#### [Exercise task]
Please copy the rows below word for word, starting at the first row and ending with the line that contains "coordinates (648, 226).", both included.
[start of Given information]
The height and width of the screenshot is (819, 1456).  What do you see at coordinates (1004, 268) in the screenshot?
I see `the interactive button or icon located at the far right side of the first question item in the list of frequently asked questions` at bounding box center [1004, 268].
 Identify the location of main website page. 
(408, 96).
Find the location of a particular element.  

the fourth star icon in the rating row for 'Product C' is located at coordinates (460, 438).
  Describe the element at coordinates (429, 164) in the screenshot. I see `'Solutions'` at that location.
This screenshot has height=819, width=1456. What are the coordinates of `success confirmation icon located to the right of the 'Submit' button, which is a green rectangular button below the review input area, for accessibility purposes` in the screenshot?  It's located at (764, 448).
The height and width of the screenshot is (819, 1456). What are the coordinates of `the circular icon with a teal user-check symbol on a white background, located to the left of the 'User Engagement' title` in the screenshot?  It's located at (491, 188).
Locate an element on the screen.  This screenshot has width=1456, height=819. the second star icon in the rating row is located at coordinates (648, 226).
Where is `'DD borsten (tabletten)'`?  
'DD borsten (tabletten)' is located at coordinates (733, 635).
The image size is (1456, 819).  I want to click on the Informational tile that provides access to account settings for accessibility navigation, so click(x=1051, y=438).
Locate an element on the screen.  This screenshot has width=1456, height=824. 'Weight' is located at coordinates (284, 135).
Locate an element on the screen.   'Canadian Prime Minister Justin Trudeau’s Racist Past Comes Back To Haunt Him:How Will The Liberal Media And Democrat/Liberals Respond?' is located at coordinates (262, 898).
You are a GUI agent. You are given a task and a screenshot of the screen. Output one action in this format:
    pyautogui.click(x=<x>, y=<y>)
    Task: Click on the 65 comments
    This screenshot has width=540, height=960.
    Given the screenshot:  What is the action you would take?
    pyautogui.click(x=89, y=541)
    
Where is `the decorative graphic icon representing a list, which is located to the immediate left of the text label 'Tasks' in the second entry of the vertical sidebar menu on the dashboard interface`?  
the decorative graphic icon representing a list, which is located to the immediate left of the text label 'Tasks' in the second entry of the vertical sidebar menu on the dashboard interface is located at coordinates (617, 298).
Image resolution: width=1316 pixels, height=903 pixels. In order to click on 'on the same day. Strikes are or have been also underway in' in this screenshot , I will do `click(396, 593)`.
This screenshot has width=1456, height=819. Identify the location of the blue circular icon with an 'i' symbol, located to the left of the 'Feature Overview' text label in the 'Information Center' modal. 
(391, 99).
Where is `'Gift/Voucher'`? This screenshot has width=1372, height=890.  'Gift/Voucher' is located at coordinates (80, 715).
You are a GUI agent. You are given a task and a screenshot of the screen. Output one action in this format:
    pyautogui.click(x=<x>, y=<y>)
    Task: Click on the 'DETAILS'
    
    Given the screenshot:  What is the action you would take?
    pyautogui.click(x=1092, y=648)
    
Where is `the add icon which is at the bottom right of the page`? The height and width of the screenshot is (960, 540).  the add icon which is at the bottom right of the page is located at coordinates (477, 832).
[end of Given information]
#### [Response to this exercise]
The height and width of the screenshot is (819, 1456).  What do you see at coordinates (1004, 268) in the screenshot?
I see `the interactive button or icon located at the far right side of the first question item in the list of frequently asked questions` at bounding box center [1004, 268].
 Identify the location of main website page. 
(408, 96).
Find the location of a particular element.  

the fourth star icon in the rating row for 'Product C' is located at coordinates (460, 438).
  Describe the element at coordinates (429, 164) in the screenshot. I see `'Solutions'` at that location.
This screenshot has height=819, width=1456. What are the coordinates of `success confirmation icon located to the right of the 'Submit' button, which is a green rectangular button below the review input area, for accessibility purposes` in the screenshot?  It's located at (764, 448).
The height and width of the screenshot is (819, 1456). What are the coordinates of `the circular icon with a teal user-check symbol on a white background, located to the left of the 'User Engagement' title` in the screenshot?  It's located at (491, 188).
Locate an element on the screen.  This screenshot has width=1456, height=819. the second star icon in the rating row is located at coordinates (648, 226).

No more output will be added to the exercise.